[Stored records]
- - - -

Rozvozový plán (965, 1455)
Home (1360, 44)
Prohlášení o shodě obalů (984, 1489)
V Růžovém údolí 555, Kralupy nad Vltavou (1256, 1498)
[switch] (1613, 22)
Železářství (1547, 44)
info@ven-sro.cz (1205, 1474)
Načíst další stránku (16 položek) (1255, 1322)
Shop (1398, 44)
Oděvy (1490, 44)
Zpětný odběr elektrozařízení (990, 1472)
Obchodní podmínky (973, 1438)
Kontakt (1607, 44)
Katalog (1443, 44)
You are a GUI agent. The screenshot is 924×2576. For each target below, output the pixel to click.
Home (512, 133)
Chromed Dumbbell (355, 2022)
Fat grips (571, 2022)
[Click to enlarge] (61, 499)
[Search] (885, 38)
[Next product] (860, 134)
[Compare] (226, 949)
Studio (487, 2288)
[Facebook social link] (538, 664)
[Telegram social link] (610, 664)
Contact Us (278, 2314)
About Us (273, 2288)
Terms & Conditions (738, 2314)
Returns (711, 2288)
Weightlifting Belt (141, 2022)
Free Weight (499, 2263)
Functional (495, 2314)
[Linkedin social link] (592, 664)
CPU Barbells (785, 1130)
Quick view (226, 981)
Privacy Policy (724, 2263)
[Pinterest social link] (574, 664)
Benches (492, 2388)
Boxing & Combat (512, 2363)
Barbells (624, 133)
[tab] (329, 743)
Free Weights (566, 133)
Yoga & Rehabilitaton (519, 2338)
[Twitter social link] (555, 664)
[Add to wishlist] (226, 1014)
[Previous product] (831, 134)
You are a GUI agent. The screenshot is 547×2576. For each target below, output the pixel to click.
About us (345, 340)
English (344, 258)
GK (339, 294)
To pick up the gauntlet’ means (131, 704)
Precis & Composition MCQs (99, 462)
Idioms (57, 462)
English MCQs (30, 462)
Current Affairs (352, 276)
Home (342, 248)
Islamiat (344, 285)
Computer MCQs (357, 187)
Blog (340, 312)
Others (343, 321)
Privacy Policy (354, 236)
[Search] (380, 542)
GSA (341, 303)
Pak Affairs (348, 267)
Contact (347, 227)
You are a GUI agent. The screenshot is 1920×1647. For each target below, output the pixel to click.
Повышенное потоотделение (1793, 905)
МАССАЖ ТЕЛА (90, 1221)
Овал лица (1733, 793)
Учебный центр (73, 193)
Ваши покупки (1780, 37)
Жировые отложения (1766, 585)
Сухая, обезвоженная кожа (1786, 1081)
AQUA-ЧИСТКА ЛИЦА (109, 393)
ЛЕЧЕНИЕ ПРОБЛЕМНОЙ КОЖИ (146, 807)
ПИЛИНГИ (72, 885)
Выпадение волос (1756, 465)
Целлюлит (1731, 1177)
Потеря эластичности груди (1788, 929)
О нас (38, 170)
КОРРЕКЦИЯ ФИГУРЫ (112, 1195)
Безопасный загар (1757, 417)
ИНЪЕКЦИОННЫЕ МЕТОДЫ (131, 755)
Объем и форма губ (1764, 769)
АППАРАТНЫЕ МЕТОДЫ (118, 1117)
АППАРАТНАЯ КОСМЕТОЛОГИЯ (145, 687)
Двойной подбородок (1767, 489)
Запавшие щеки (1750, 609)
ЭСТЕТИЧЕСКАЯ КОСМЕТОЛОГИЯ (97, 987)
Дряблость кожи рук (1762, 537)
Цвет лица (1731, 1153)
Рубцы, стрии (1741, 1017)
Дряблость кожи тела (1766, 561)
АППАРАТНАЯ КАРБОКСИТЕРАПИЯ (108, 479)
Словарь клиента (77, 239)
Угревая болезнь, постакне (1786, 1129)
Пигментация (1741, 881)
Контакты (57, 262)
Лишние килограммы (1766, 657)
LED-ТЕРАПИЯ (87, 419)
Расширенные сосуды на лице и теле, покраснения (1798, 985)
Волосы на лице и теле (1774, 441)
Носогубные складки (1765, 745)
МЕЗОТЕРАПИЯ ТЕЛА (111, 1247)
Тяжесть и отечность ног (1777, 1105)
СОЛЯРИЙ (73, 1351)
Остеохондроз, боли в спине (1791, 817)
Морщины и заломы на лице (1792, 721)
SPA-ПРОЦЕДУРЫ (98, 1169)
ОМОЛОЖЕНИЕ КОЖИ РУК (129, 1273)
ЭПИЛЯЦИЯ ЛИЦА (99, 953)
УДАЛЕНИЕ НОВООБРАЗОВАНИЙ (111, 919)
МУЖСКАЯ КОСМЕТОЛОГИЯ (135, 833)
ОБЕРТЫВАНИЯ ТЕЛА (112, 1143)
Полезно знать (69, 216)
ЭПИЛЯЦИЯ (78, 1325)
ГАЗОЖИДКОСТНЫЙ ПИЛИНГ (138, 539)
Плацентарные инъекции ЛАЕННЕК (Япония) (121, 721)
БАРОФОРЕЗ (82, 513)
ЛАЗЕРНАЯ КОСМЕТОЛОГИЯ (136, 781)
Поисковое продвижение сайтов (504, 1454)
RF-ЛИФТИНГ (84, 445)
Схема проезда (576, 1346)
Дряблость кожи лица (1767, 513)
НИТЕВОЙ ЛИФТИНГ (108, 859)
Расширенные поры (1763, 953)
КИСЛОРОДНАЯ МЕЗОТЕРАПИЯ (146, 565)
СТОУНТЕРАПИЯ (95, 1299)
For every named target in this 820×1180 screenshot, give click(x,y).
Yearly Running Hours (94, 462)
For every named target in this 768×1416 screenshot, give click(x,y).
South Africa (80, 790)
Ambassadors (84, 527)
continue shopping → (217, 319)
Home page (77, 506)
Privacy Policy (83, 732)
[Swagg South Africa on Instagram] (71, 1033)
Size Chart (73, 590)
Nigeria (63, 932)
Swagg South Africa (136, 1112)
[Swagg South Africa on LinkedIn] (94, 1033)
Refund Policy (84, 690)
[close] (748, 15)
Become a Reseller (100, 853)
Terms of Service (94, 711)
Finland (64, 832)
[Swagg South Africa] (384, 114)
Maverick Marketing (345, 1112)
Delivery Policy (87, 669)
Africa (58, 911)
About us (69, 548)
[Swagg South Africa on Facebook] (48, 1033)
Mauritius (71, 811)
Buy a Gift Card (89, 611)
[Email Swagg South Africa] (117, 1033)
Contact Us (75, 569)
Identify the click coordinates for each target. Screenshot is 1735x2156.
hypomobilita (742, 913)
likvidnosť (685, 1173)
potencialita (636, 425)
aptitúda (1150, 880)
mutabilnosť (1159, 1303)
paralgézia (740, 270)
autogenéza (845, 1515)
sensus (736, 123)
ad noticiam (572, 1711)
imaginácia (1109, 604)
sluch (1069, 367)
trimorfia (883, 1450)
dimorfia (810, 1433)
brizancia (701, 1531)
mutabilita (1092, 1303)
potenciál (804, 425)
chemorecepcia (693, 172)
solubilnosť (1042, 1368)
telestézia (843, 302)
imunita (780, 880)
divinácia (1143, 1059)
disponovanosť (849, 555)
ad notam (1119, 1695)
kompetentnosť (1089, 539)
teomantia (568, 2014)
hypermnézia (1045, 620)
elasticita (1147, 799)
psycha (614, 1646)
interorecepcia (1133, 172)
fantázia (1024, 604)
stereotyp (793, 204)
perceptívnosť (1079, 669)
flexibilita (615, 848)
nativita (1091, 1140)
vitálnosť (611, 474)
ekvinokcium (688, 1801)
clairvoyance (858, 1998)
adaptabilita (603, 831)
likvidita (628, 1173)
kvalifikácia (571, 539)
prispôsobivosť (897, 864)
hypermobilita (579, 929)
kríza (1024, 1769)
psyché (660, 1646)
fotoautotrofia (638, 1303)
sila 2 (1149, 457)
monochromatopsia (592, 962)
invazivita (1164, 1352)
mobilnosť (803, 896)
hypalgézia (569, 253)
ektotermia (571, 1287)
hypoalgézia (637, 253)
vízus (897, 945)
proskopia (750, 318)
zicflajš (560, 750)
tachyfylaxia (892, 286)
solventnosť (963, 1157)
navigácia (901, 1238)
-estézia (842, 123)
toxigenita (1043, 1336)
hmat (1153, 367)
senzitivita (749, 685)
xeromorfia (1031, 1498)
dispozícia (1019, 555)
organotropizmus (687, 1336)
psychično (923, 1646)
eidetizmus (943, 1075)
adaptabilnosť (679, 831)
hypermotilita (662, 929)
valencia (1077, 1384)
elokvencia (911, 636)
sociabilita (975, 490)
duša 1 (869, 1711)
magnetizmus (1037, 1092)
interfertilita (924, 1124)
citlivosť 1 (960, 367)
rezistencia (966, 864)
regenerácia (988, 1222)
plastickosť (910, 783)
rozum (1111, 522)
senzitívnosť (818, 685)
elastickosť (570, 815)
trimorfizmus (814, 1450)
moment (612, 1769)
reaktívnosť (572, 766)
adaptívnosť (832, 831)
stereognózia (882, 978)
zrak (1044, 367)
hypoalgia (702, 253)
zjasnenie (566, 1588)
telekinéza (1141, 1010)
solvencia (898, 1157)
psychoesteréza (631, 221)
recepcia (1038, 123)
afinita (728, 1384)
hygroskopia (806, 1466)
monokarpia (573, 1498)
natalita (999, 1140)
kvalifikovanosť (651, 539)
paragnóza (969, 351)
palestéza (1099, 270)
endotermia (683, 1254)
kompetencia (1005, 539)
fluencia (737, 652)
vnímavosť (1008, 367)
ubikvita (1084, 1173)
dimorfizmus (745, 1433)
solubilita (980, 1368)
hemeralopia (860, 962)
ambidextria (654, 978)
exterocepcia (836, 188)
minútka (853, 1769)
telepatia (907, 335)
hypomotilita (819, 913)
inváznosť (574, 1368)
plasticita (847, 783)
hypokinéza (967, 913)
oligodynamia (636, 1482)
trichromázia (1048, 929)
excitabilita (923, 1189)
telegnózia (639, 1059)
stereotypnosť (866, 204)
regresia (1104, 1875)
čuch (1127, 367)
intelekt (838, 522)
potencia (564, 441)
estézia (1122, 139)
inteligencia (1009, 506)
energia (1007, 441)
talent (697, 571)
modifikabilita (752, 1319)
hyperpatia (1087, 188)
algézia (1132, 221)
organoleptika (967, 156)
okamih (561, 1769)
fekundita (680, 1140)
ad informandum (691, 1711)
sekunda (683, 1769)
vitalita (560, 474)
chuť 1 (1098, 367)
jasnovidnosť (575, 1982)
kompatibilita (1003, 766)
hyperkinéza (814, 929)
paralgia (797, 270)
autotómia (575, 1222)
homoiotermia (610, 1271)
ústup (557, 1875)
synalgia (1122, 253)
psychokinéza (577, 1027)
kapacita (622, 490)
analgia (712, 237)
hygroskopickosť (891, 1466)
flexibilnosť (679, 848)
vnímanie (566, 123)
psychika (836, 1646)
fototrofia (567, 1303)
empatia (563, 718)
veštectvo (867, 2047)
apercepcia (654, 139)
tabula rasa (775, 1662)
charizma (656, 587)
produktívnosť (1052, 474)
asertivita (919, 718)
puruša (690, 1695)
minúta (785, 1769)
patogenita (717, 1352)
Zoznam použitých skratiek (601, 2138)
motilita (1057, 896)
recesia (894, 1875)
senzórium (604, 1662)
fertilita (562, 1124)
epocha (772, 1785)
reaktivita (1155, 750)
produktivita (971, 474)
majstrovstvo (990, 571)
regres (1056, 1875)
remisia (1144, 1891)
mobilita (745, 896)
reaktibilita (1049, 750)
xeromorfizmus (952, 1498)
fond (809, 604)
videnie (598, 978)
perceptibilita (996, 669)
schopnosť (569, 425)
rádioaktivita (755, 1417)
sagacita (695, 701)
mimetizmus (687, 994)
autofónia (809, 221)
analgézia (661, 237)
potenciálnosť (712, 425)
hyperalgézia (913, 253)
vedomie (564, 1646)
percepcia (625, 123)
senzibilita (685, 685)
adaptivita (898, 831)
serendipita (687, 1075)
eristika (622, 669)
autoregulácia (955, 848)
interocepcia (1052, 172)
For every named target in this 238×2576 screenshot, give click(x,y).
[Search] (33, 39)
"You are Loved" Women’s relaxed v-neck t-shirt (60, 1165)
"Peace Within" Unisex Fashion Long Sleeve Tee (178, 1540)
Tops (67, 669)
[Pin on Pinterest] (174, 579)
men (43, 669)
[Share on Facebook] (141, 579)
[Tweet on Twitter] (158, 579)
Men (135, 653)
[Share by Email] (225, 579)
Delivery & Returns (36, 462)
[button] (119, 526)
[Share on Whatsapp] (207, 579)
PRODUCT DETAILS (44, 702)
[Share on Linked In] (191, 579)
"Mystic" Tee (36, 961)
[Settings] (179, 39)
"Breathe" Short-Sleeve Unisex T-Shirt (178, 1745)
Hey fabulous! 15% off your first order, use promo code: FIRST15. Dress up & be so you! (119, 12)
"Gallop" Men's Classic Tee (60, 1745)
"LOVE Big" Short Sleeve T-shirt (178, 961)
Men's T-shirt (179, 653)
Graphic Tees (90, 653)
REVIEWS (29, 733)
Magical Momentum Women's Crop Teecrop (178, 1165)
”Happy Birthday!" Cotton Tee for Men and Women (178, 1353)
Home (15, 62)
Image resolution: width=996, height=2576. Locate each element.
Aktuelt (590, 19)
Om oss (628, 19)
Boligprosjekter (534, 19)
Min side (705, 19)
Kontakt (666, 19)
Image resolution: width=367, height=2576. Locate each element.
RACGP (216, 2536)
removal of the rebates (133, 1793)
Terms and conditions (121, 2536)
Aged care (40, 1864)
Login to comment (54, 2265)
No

- - - -

Exercise description:
In the data above, retype exactly and only the lines between the one holding "clairvoyance (858, 1998)" and the one holding "telegnózia (639, 1059)", inclusive.

Task result:
clairvoyance (858, 1998)
adaptabilita (603, 831)
likvidita (628, 1173)
kvalifikácia (571, 539)
prispôsobivosť (897, 864)
hypermobilita (579, 929)
kríza (1024, 1769)
psyché (660, 1646)
fotoautotrofia (638, 1303)
sila 2 (1149, 457)
monochromatopsia (592, 962)
invazivita (1164, 1352)
mobilnosť (803, 896)
hypalgézia (569, 253)
ektotermia (571, 1287)
hypoalgézia (637, 253)
vízus (897, 945)
proskopia (750, 318)
zicflajš (560, 750)
tachyfylaxia (892, 286)
solventnosť (963, 1157)
navigácia (901, 1238)
-estézia (842, 123)
toxigenita (1043, 1336)
hmat (1153, 367)
senzitivita (749, 685)
xeromorfia (1031, 1498)
dispozícia (1019, 555)
organotropizmus (687, 1336)
psychično (923, 1646)
eidetizmus (943, 1075)
adaptabilnosť (679, 831)
hypermotilita (662, 929)
valencia (1077, 1384)
elokvencia (911, 636)
sociabilita (975, 490)
duša 1 (869, 1711)
magnetizmus (1037, 1092)
interfertilita (924, 1124)
citlivosť 1 (960, 367)
rezistencia (966, 864)
regenerácia (988, 1222)
plastickosť (910, 783)
rozum (1111, 522)
senzitívnosť (818, 685)
elastickosť (570, 815)
trimorfizmus (814, 1450)
moment (612, 1769)
reaktívnosť (572, 766)
adaptívnosť (832, 831)
stereognózia (882, 978)
zrak (1044, 367)
hypoalgia (702, 253)
zjasnenie (566, 1588)
telekinéza (1141, 1010)
solvencia (898, 1157)
psychoesteréza (631, 221)
recepcia (1038, 123)
afinita (728, 1384)
hygroskopia (806, 1466)
monokarpia (573, 1498)
natalita (999, 1140)
kvalifikovanosť (651, 539)
paragnóza (969, 351)
palestéza (1099, 270)
endotermia (683, 1254)
kompetencia (1005, 539)
fluencia (737, 652)
vnímavosť (1008, 367)
ubikvita (1084, 1173)
dimorfizmus (745, 1433)
solubilita (980, 1368)
hemeralopia (860, 962)
ambidextria (654, 978)
exterocepcia (836, 188)
minútka (853, 1769)
telepatia (907, 335)
hypomotilita (819, 913)
inváznosť (574, 1368)
plasticita (847, 783)
hypokinéza (967, 913)
oligodynamia (636, 1482)
trichromázia (1048, 929)
excitabilita (923, 1189)
telegnózia (639, 1059)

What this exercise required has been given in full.